:: Information provided ::

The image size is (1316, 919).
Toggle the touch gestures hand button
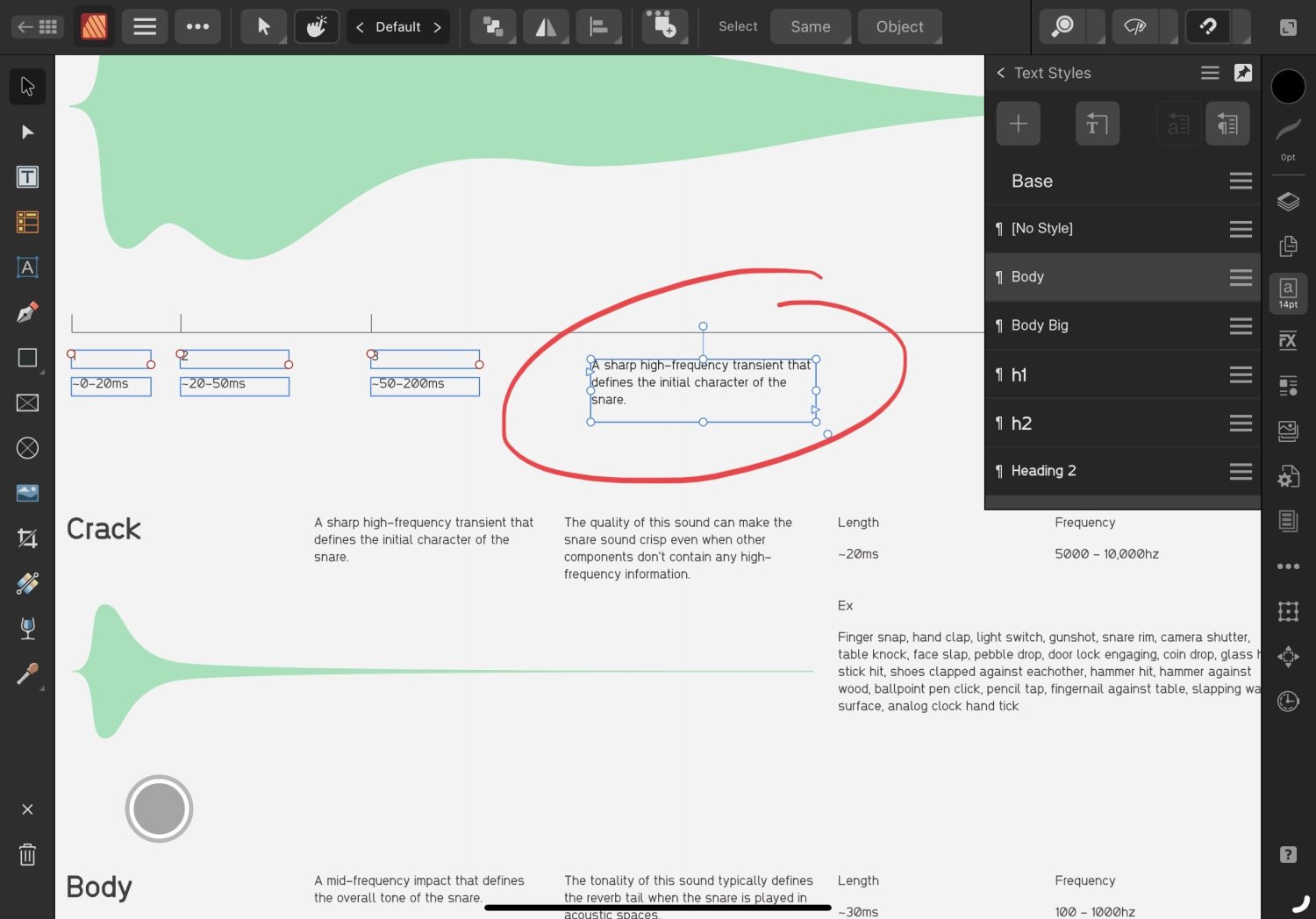pos(316,27)
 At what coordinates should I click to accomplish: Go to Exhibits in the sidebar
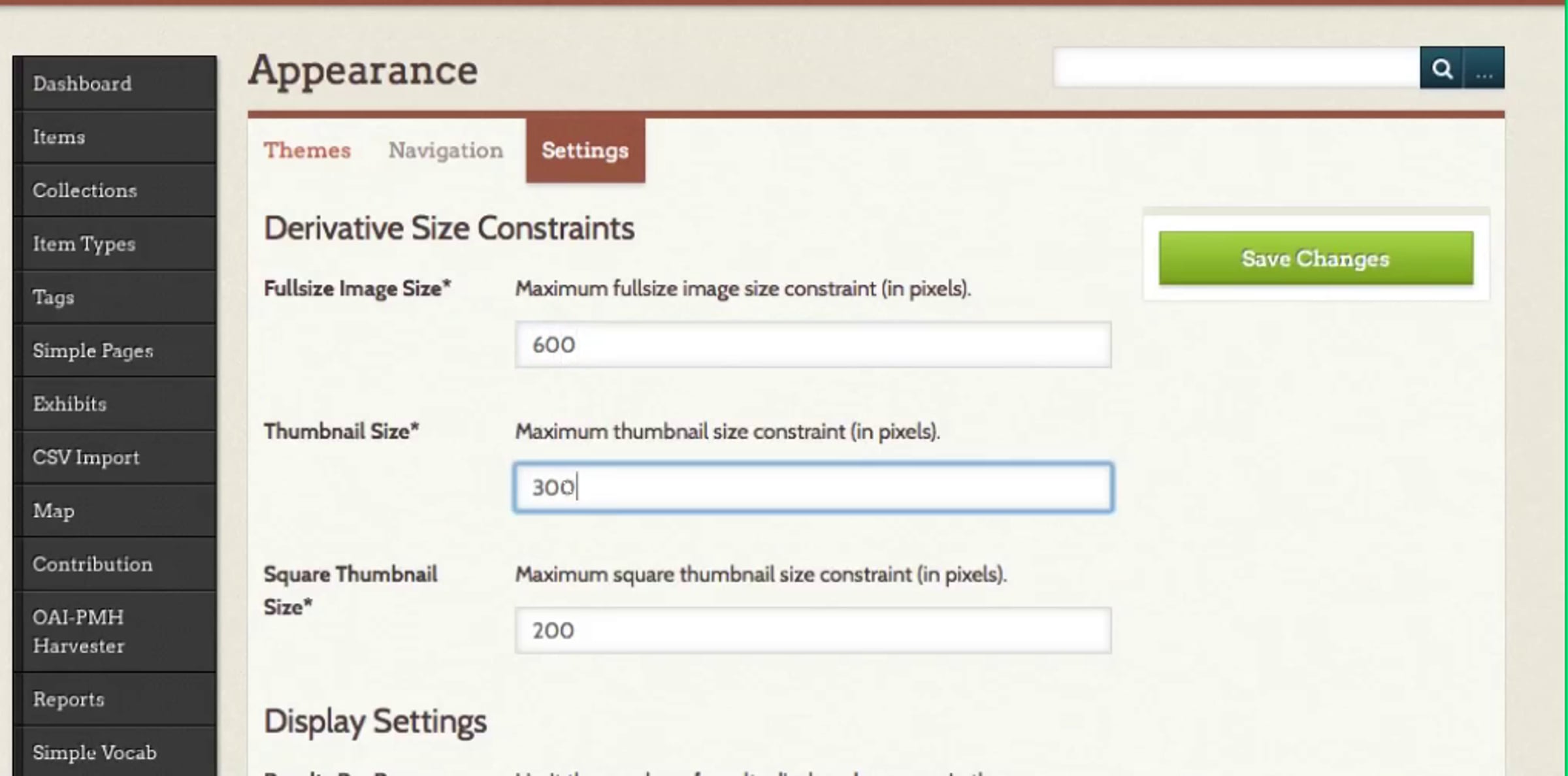[x=115, y=404]
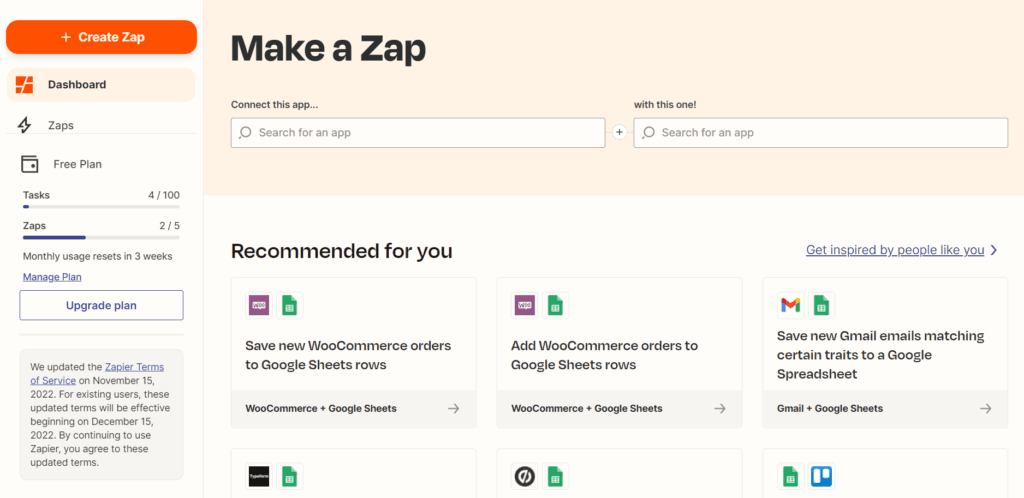Image resolution: width=1024 pixels, height=498 pixels.
Task: Open Dashboard in the sidebar
Action: click(x=76, y=85)
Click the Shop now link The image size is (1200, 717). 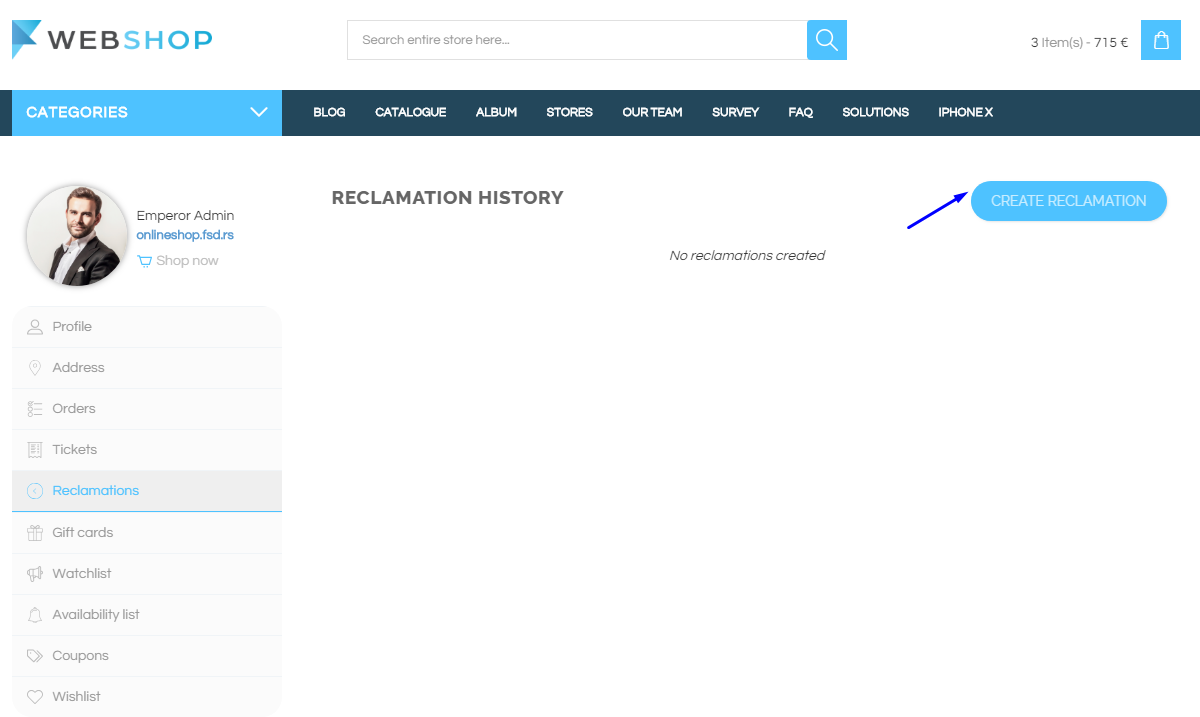coord(187,261)
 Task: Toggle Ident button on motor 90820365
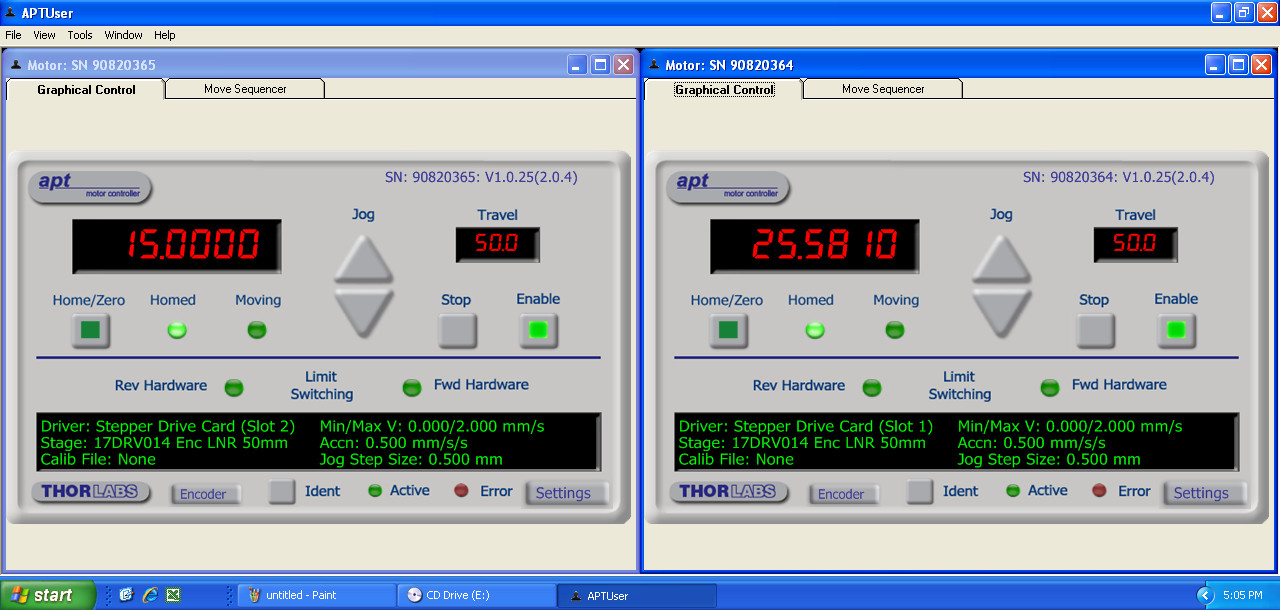[283, 491]
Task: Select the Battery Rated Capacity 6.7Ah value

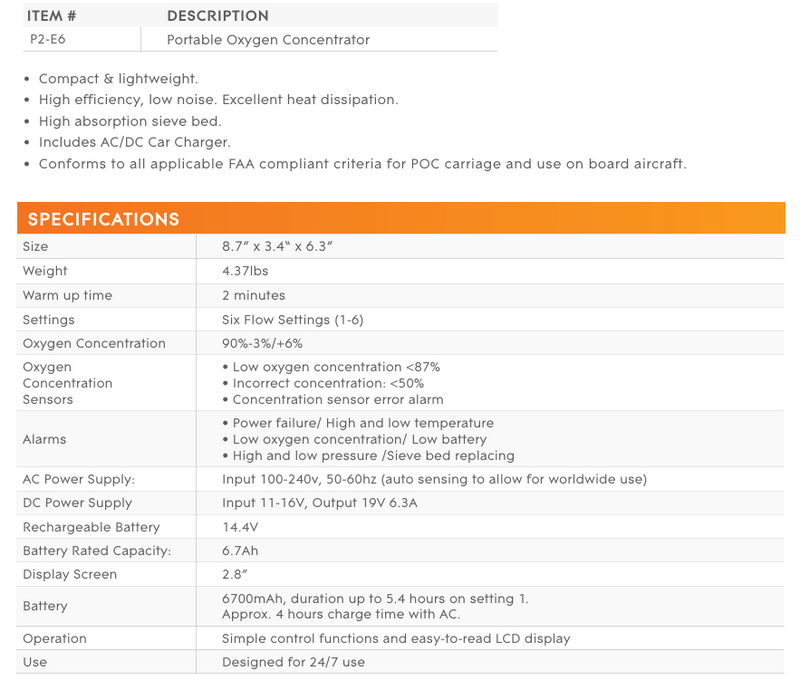Action: pyautogui.click(x=240, y=551)
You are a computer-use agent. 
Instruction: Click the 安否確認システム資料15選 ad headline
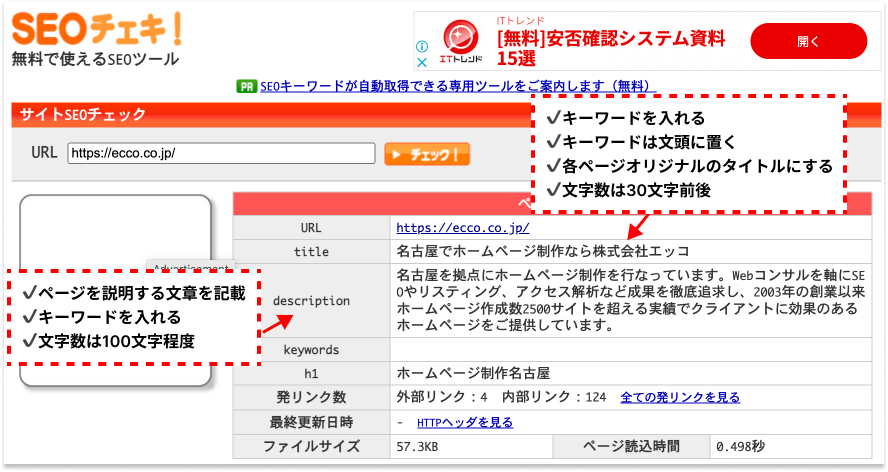click(x=610, y=48)
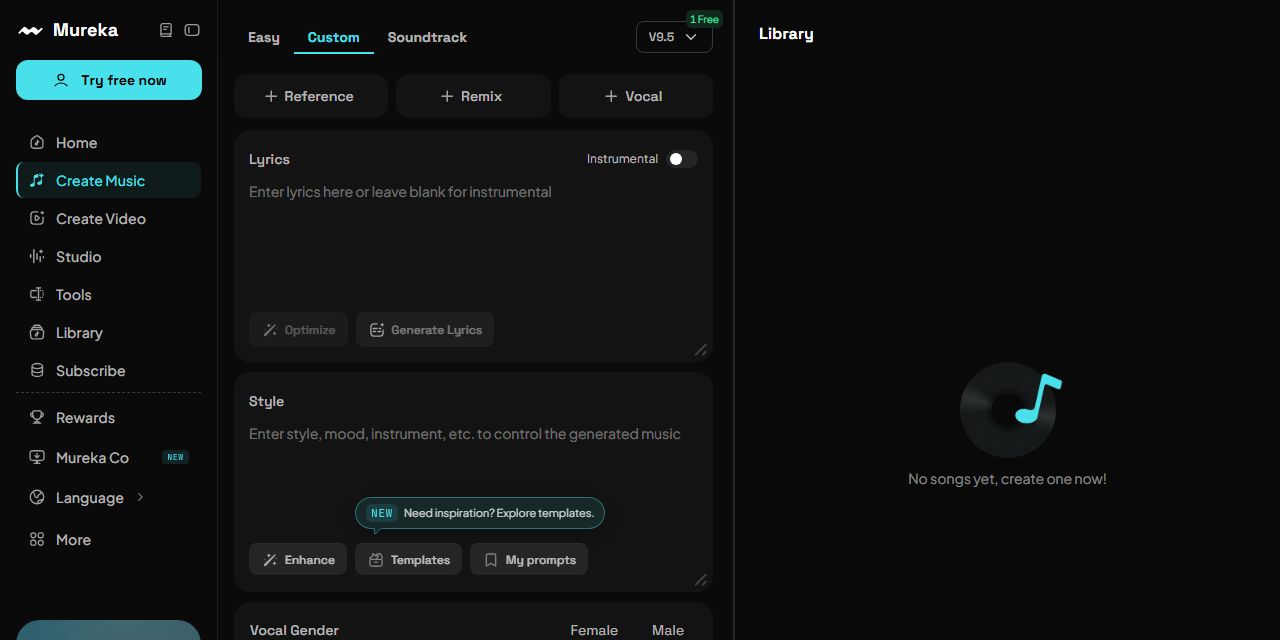Switch to the Soundtrack tab
The width and height of the screenshot is (1280, 640).
click(427, 37)
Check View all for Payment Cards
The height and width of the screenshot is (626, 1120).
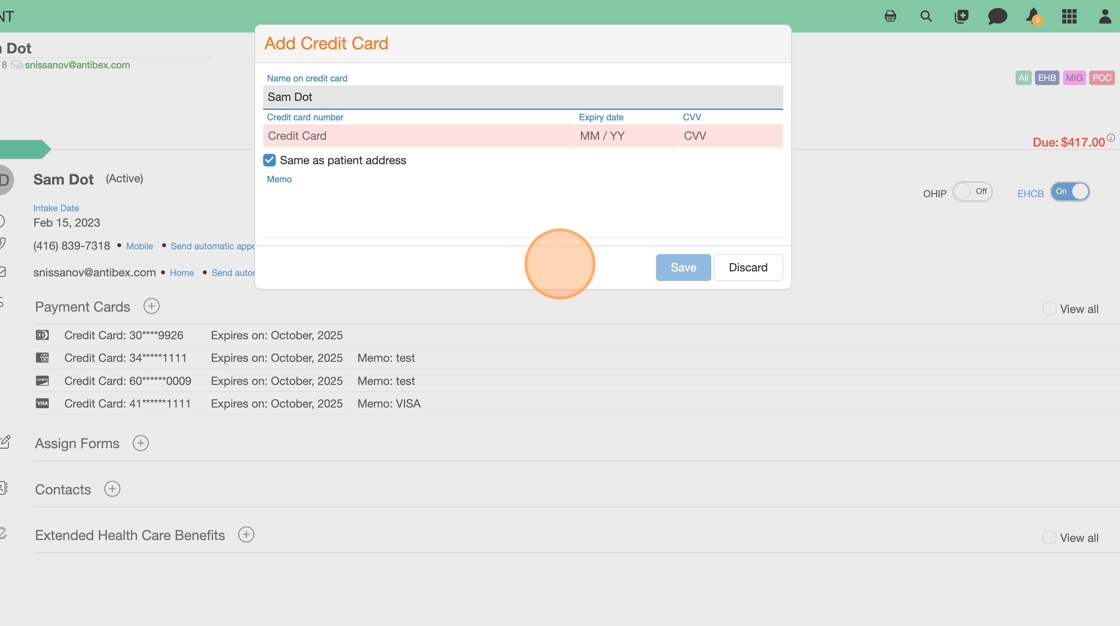pyautogui.click(x=1049, y=309)
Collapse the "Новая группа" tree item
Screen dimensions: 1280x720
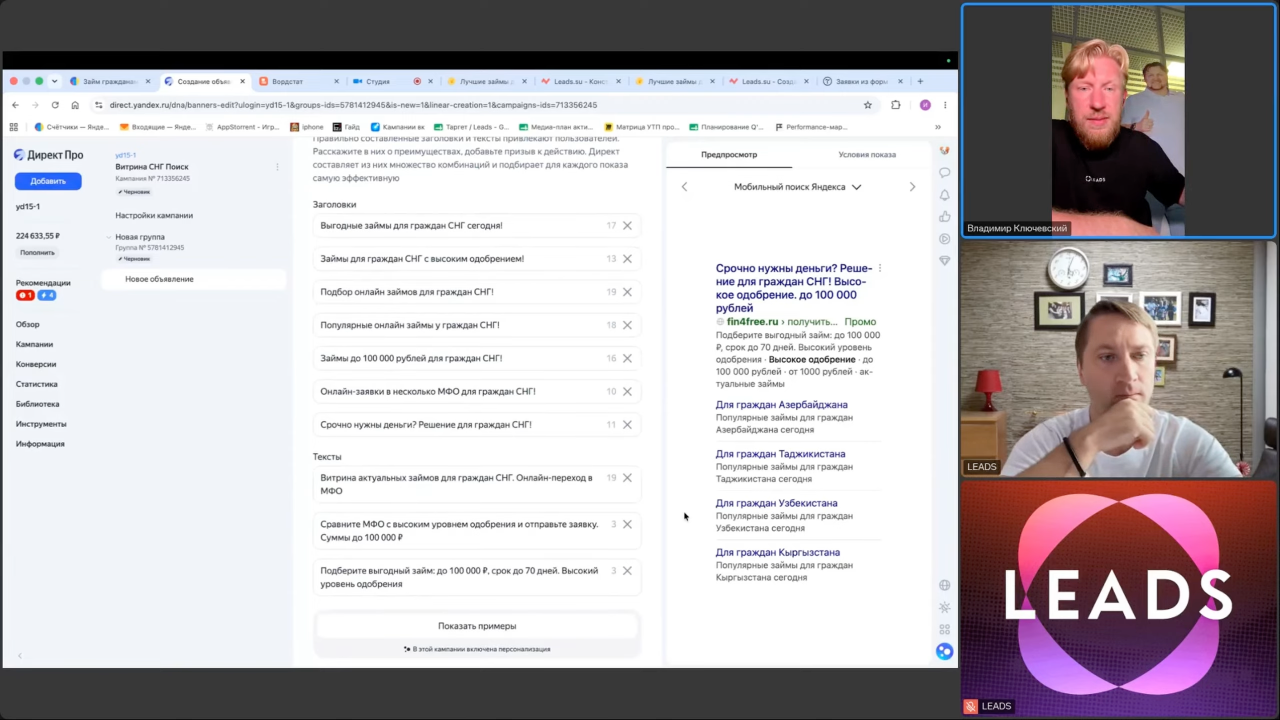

:::

== Task item ==
Repeat the lines of the records verbatim, starting at the line containing "The height and" and stopping after the final line. Images stay out.

== Output ==
The height and width of the screenshot is (626, 1120).
pyautogui.click(x=1049, y=309)
Collapse the "Новая группа" tree item
Screen dimensions: 1280x720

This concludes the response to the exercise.